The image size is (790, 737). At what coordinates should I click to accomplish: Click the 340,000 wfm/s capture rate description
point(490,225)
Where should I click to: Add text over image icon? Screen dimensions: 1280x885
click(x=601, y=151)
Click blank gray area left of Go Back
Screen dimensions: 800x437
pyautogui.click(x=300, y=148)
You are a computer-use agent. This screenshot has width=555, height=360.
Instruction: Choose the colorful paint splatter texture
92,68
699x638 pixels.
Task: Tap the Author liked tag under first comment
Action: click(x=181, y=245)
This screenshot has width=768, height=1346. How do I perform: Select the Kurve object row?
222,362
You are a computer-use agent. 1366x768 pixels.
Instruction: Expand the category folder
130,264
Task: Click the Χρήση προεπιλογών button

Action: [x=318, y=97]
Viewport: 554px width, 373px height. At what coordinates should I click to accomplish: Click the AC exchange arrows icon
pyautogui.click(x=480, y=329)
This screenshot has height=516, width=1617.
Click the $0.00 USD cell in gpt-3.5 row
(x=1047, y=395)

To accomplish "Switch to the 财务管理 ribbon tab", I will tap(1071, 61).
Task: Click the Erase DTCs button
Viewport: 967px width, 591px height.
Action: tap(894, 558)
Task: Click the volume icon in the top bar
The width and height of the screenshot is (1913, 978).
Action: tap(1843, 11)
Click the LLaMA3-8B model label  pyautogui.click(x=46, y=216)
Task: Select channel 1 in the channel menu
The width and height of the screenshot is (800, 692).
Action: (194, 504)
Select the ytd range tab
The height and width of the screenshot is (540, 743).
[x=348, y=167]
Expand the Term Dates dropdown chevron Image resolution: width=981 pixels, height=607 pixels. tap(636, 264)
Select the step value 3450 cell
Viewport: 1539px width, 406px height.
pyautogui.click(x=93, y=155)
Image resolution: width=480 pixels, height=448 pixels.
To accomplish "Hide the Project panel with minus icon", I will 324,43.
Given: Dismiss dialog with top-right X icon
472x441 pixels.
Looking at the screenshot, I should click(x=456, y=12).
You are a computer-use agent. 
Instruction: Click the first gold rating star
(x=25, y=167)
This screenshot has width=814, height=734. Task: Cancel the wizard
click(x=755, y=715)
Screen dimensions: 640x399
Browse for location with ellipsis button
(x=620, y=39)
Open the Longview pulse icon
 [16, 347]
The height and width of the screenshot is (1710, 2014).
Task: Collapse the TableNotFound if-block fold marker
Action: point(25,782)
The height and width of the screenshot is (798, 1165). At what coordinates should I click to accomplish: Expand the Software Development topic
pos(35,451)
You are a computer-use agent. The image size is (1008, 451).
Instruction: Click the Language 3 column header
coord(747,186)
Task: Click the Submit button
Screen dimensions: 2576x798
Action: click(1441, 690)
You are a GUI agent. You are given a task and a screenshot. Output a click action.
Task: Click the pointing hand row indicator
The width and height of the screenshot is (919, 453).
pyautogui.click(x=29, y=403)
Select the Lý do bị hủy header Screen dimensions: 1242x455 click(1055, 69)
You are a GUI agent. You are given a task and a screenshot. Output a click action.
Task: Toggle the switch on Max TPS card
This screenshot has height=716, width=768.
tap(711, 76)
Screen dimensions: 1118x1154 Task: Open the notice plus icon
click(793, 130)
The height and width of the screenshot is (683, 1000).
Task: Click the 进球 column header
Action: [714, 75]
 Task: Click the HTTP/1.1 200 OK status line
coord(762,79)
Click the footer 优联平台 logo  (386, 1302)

━━━━

▶ **What you will do**: Copy all of the entries above without any changes.

▶ **Expected output**:
The image size is (790, 737). At what coordinates should I click to accomplish: Click the 340,000 wfm/s capture rate description
point(490,225)
Where should I click to: Add text over image icon? Screen dimensions: 1280x885
click(x=601, y=151)
Click blank gray area left of Go Back
Screen dimensions: 800x437
pyautogui.click(x=300, y=148)
You are a computer-use agent. This screenshot has width=555, height=360.
Instruction: Choose the colorful paint splatter texture
92,68
699x638 pixels.
Task: Tap the Author liked tag under first comment
Action: click(x=181, y=245)
This screenshot has width=768, height=1346. How do I perform: Select the Kurve object row?
222,362
You are a computer-use agent. 1366x768 pixels.
Instruction: Expand the category folder
130,264
Task: Click the Χρήση προεπιλογών button

Action: [x=318, y=97]
Viewport: 554px width, 373px height. At what coordinates should I click to accomplish: Click the AC exchange arrows icon
pyautogui.click(x=480, y=329)
This screenshot has height=516, width=1617.
Click the $0.00 USD cell in gpt-3.5 row
(x=1047, y=395)

To accomplish "Switch to the 财务管理 ribbon tab", I will tap(1071, 61).
Task: Click the Erase DTCs button
Viewport: 967px width, 591px height.
Action: tap(894, 558)
Task: Click the volume icon in the top bar
The width and height of the screenshot is (1913, 978).
Action: tap(1843, 11)
Click the LLaMA3-8B model label  pyautogui.click(x=46, y=216)
Task: Select channel 1 in the channel menu
The width and height of the screenshot is (800, 692).
Action: (194, 504)
Select the ytd range tab
The height and width of the screenshot is (540, 743).
[x=348, y=167]
Expand the Term Dates dropdown chevron Image resolution: width=981 pixels, height=607 pixels. tap(636, 264)
Select the step value 3450 cell
Viewport: 1539px width, 406px height.
pyautogui.click(x=93, y=155)
Image resolution: width=480 pixels, height=448 pixels.
To accomplish "Hide the Project panel with minus icon", I will 324,43.
Given: Dismiss dialog with top-right X icon
472x441 pixels.
Looking at the screenshot, I should click(x=456, y=12).
You are a computer-use agent. 
Instruction: Click the first gold rating star
(x=25, y=167)
This screenshot has width=814, height=734. Task: Cancel the wizard
click(x=755, y=715)
Screen dimensions: 640x399
Browse for location with ellipsis button
(x=620, y=39)
Open the Longview pulse icon
 [16, 347]
The height and width of the screenshot is (1710, 2014).
Task: Collapse the TableNotFound if-block fold marker
Action: point(25,782)
The height and width of the screenshot is (798, 1165). At what coordinates should I click to accomplish: Expand the Software Development topic
pos(35,451)
You are a computer-use agent. The image size is (1008, 451).
Instruction: Click the Language 3 column header
coord(747,186)
Task: Click the Submit button
Screen dimensions: 2576x798
Action: click(1441, 690)
You are a GUI agent. You are given a task and a screenshot. Output a click action.
Task: Click the pointing hand row indicator
The width and height of the screenshot is (919, 453).
pyautogui.click(x=29, y=403)
Select the Lý do bị hủy header Screen dimensions: 1242x455 click(1055, 69)
You are a GUI agent. You are given a task and a screenshot. Output a click action.
Task: Toggle the switch on Max TPS card
This screenshot has height=716, width=768.
tap(711, 76)
Screen dimensions: 1118x1154 Task: Open the notice plus icon
click(793, 130)
The height and width of the screenshot is (683, 1000).
Task: Click the 进球 column header
Action: [714, 75]
 Task: Click the HTTP/1.1 200 OK status line
coord(762,79)
Click the footer 优联平台 logo  (386, 1302)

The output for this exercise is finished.